'''

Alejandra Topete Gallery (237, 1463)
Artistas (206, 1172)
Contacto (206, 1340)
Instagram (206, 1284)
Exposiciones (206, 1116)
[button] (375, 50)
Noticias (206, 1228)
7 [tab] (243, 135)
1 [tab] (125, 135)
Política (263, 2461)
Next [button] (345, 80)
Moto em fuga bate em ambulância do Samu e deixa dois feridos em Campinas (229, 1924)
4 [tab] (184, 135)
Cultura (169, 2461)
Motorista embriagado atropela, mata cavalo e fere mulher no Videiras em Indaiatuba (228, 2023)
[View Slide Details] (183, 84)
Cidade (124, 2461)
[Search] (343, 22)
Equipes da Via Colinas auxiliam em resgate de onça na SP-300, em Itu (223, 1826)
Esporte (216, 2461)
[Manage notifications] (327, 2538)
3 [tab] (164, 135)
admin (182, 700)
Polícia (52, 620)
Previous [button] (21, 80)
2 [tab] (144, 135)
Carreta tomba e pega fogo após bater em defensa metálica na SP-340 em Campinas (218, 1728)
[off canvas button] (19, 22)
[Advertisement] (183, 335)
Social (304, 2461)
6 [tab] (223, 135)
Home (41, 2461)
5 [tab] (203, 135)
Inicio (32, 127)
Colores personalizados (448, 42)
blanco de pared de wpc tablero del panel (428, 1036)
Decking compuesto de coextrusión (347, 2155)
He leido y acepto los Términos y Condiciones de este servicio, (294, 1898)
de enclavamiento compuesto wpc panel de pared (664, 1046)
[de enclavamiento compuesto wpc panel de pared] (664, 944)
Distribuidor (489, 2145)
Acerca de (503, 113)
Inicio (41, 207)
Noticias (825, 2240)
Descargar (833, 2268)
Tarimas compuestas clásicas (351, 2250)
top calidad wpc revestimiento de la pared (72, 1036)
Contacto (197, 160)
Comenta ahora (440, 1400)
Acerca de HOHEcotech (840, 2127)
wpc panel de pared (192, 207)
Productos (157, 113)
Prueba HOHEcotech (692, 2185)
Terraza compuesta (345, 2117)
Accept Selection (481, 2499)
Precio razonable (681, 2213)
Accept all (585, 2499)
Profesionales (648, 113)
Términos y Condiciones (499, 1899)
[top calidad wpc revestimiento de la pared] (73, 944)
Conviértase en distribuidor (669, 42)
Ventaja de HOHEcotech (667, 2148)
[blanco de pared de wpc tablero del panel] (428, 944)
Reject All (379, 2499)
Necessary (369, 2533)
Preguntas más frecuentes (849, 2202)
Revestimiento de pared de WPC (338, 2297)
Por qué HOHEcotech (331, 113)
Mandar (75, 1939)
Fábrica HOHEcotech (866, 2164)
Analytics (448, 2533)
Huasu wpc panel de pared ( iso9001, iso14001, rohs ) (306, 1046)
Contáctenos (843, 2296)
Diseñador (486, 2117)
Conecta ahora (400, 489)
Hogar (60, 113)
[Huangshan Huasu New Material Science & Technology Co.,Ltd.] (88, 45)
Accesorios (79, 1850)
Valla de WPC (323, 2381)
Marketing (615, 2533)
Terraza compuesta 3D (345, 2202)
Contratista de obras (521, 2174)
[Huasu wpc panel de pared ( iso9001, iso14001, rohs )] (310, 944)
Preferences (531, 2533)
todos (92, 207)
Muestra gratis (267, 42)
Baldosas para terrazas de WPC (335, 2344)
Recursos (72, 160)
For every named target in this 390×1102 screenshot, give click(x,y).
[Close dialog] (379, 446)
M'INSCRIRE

'''

§ **WHAT IS EXPECTED**: Your answer should be the line with "todos (92, 207)" and all lines after it in the listing above, repeated exactly. No other lines belong.

§ **SOLUTION**:
todos (92, 207)
Muestra gratis (267, 42)
Baldosas para terrazas de WPC (335, 2344)
Recursos (72, 160)
For every named target in this 390×1102 screenshot, give click(x,y).
[Close dialog] (379, 446)
M'INSCRIRE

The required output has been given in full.